=== INFORMATION PROVIDED ===

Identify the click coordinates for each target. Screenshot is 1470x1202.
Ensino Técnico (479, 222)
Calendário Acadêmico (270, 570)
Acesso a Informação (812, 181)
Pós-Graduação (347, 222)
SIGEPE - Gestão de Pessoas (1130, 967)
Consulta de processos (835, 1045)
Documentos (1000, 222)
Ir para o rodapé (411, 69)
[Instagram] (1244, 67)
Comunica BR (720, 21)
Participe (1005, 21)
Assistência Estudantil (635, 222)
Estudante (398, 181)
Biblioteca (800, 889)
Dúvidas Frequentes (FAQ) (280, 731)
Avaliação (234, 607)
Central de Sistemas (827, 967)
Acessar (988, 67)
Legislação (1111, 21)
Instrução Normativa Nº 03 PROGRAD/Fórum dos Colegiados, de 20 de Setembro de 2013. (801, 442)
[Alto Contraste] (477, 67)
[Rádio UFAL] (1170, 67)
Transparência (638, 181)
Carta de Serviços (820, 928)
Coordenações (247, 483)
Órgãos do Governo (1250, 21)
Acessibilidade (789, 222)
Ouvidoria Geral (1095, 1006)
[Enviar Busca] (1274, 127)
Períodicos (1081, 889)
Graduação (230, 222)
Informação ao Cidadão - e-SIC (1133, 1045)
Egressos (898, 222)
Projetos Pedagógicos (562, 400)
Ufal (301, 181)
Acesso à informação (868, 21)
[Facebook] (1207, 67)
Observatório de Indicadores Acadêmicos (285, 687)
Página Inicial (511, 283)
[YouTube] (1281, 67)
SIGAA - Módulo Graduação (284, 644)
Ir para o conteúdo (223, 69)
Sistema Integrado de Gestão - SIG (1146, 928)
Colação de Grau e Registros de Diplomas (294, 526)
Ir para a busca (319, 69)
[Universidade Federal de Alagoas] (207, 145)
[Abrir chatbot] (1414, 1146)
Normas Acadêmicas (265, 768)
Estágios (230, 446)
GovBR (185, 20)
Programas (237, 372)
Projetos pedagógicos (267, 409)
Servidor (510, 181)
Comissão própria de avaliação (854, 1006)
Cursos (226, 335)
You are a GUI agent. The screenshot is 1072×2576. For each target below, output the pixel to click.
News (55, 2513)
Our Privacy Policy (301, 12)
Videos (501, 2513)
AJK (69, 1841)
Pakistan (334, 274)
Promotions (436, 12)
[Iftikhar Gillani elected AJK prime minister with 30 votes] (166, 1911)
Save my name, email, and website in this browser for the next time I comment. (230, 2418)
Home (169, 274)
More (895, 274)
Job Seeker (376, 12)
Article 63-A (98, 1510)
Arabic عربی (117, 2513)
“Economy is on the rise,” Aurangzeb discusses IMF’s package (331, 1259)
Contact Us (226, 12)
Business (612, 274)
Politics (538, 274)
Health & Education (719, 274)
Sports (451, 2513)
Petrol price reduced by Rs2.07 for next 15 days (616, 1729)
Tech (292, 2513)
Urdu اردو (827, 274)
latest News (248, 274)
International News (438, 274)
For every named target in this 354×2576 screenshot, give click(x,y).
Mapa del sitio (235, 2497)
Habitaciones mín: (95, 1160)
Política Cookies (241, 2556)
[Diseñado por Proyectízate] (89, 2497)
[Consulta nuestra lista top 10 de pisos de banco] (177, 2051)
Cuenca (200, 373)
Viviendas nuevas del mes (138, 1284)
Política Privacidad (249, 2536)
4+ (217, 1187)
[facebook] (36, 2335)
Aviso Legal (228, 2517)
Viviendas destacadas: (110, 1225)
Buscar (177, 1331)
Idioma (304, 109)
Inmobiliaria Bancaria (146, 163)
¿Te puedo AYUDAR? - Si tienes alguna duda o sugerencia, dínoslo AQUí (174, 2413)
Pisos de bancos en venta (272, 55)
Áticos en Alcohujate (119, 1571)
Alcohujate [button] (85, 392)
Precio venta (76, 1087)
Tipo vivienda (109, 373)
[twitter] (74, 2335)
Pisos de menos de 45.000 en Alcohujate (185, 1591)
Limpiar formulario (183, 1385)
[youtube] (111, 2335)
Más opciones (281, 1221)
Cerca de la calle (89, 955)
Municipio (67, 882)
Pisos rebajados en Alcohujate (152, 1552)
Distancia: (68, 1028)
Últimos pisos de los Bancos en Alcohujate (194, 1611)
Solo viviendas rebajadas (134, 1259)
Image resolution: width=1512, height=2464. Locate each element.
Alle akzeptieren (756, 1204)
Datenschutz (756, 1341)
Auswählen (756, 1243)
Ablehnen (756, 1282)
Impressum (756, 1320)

===

_PROBLEM_. Above is a listing; print exactly its lines from the one with "Precio venta (76, 1087)" through the one with "Últimos pisos de", and no other lines.

_TASK RESPONSE_.
Precio venta (76, 1087)
Tipo vivienda (109, 373)
[twitter] (74, 2335)
Pisos de menos de 45.000 en Alcohujate (185, 1591)
Limpiar formulario (183, 1385)
[youtube] (111, 2335)
Más opciones (281, 1221)
Cerca de la calle (89, 955)
Municipio (67, 882)
Pisos rebajados en Alcohujate (152, 1552)
Distancia: (68, 1028)
Últimos pisos de los Bancos en Alcohujate (194, 1611)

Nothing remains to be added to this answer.